§ REQUIREMENT
Would you please transcribe, exactly as written, the lines of the entries below starting at the one that holds "Identify the click" and ending at the one that holds "[女生怎么穿搭衣服好看]", both included?

§ RECORDS SUPPLIED

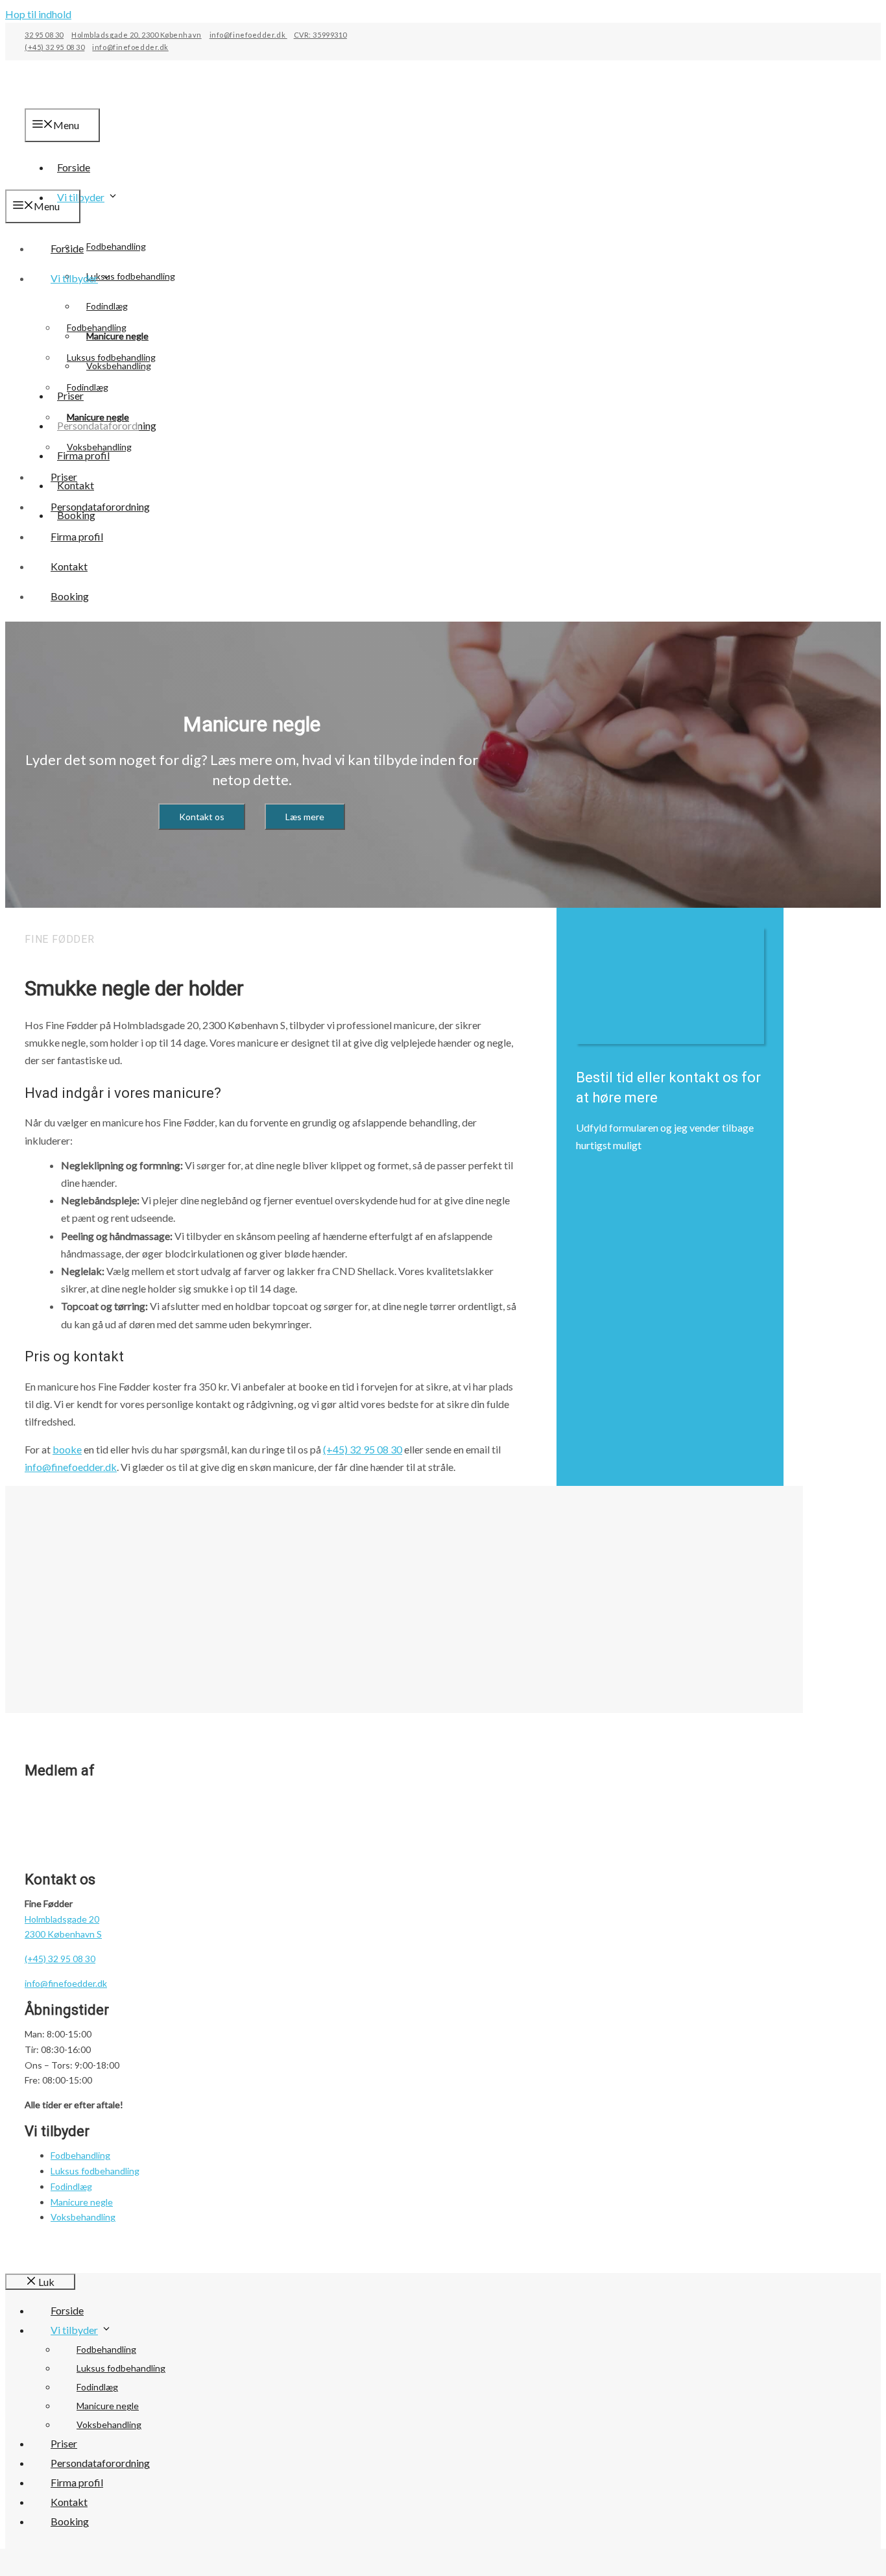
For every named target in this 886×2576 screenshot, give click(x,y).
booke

--

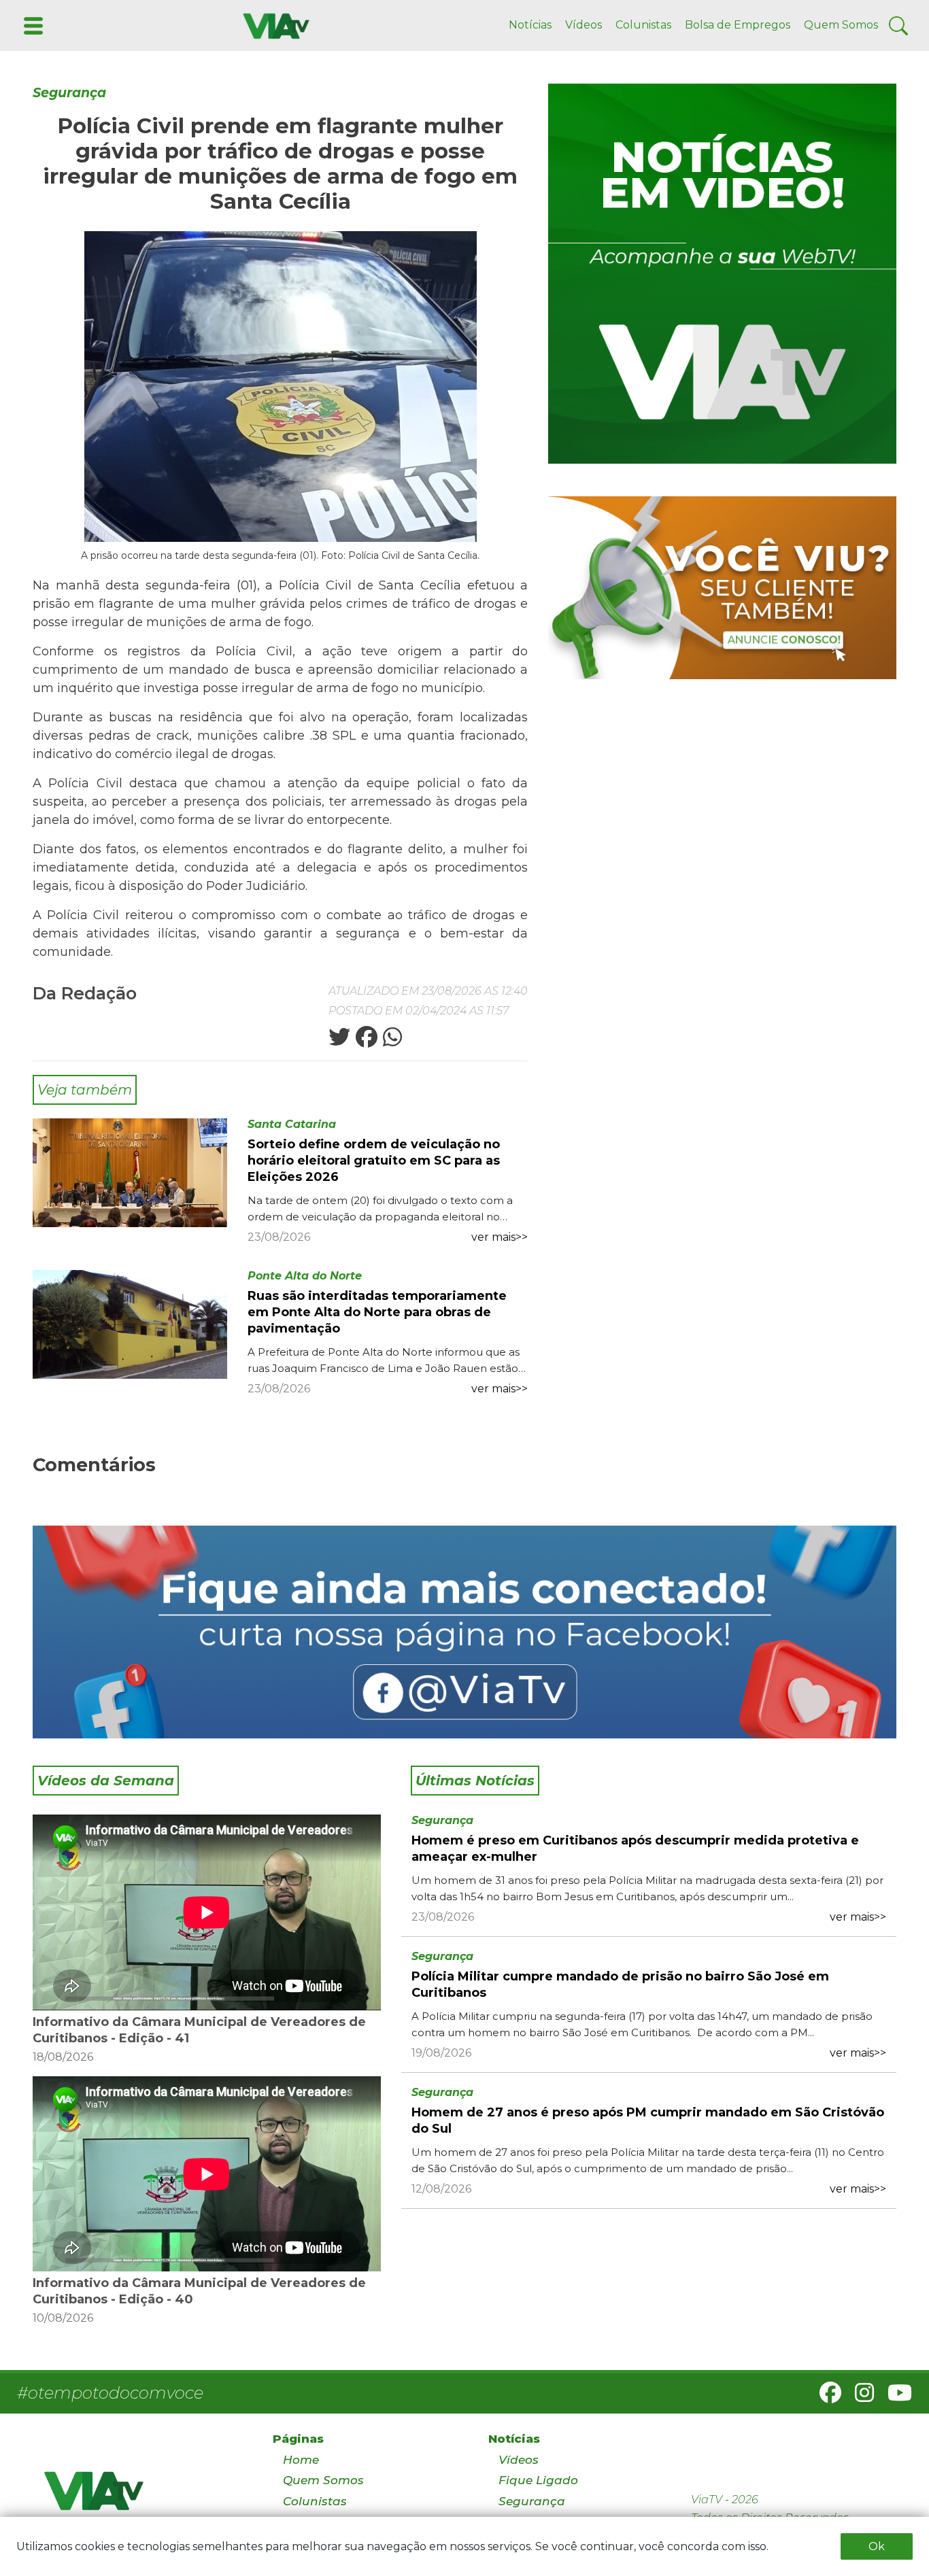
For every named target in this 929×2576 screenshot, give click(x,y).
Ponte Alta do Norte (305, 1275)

==

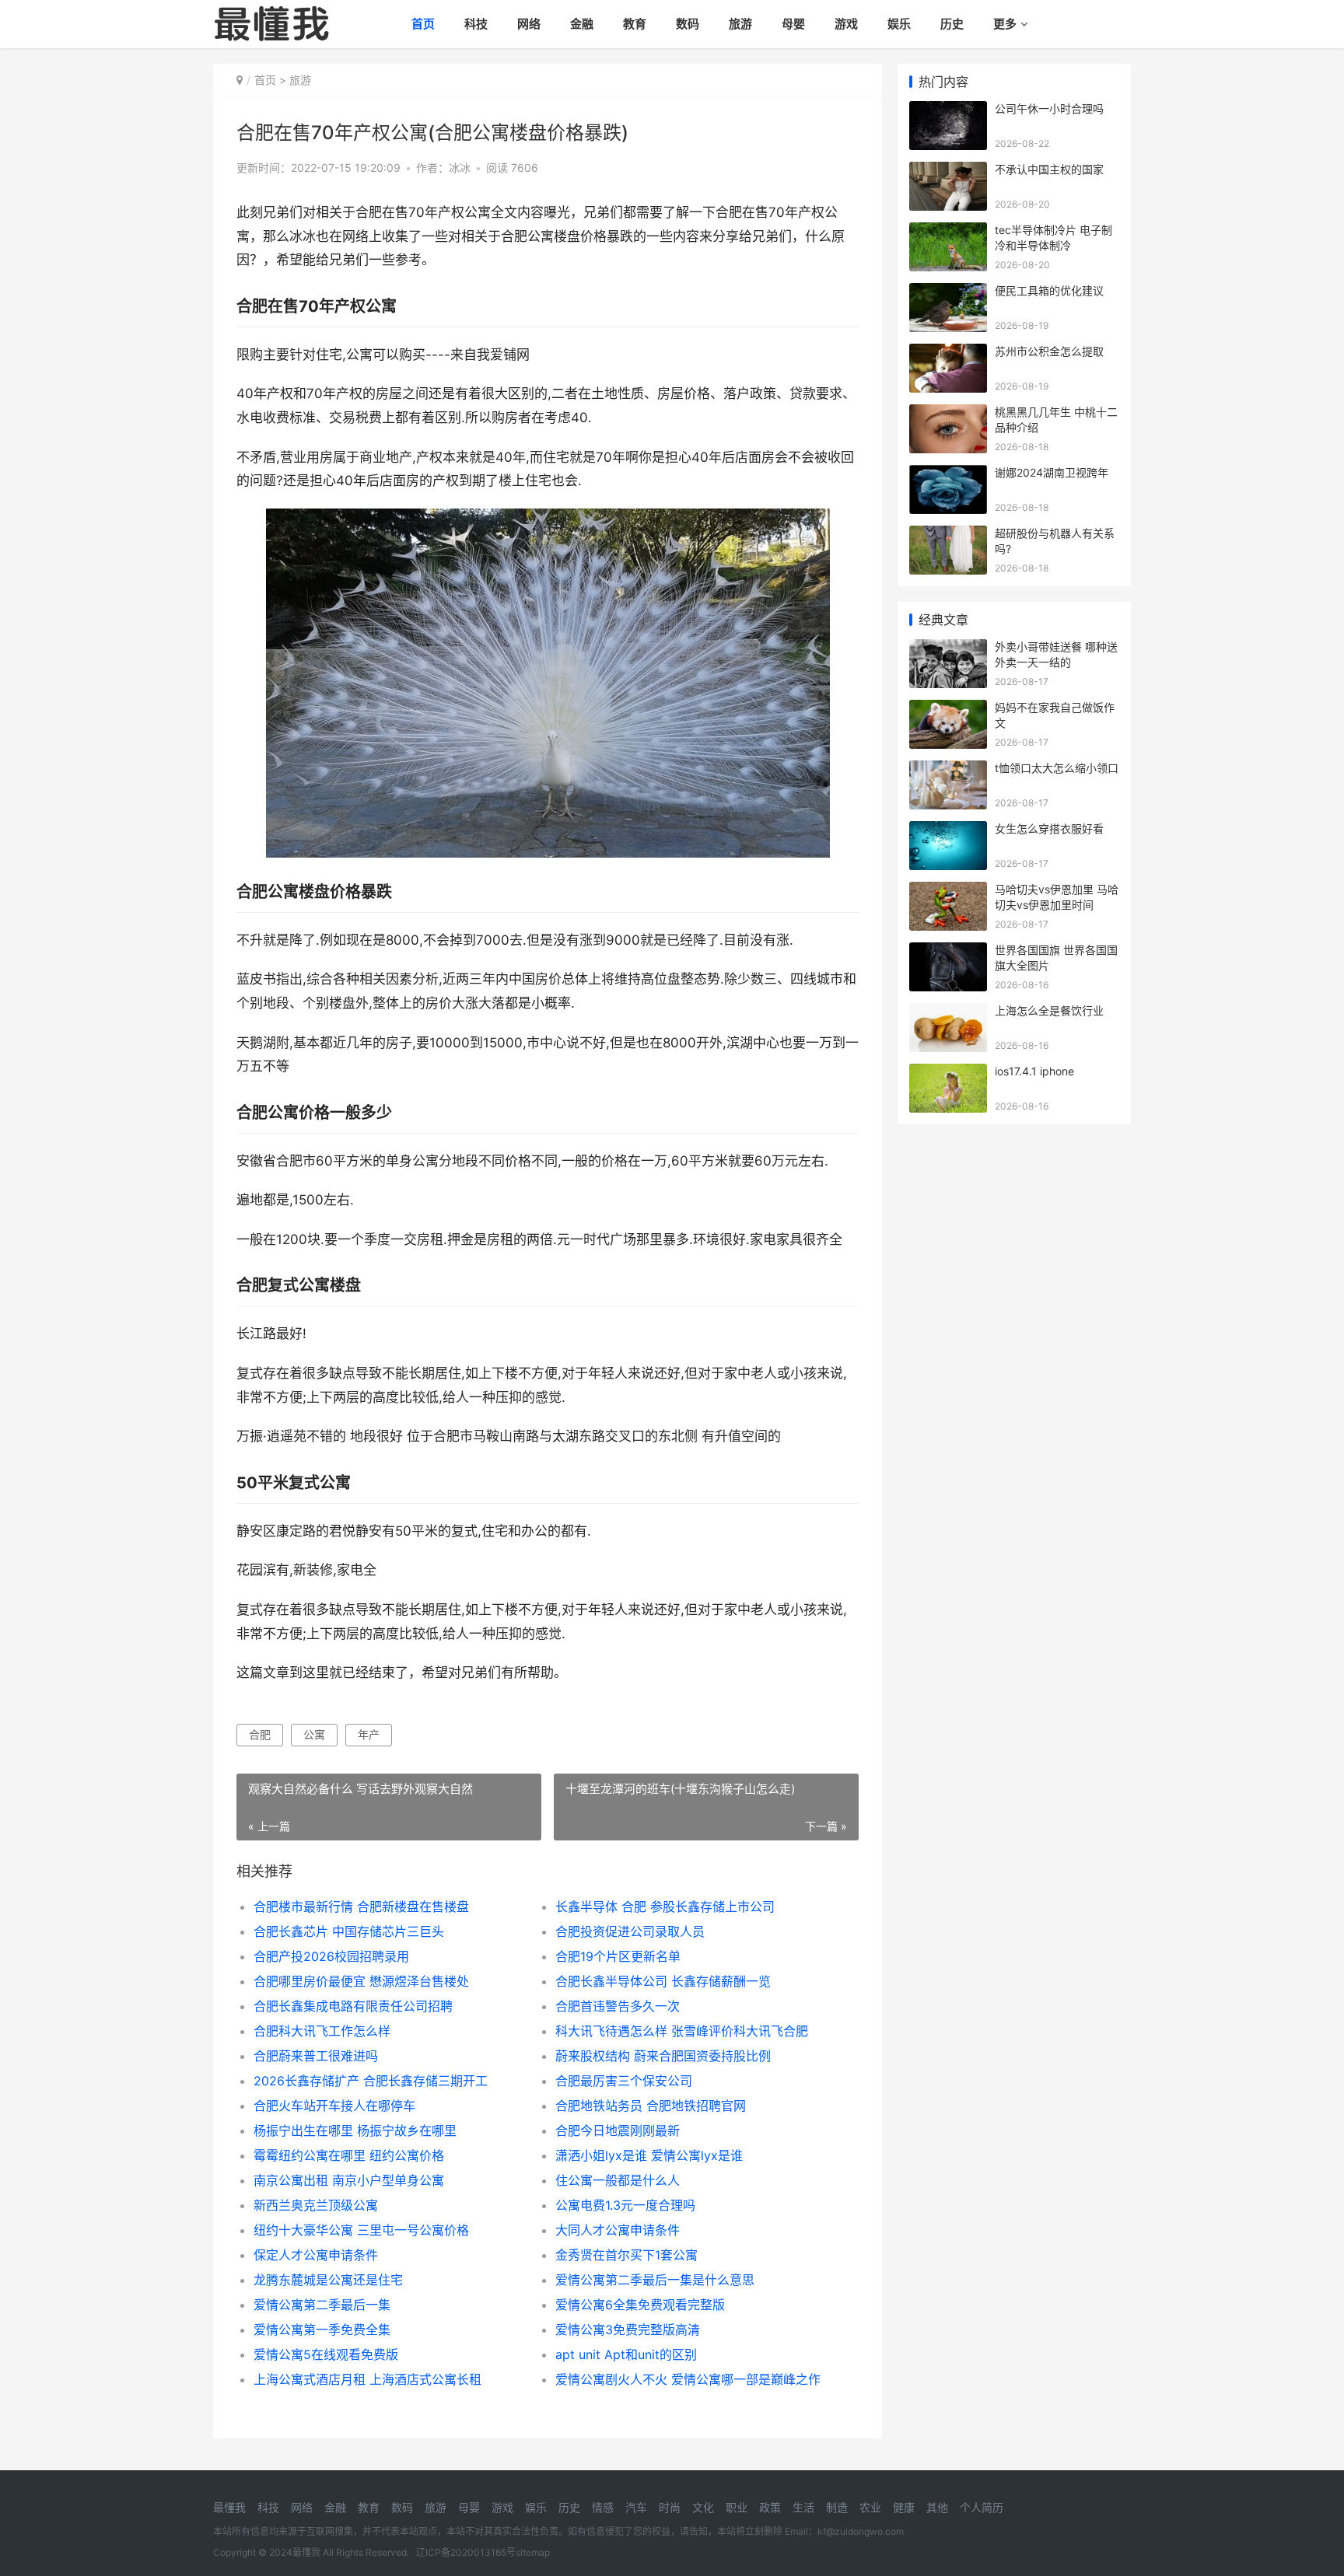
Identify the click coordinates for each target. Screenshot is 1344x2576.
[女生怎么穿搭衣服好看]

§ OUTPUT OF THE EXERCISE
Identify the click coordinates for each target. Screenshot is 1344x2576.
[女生怎么穿搭衣服好看]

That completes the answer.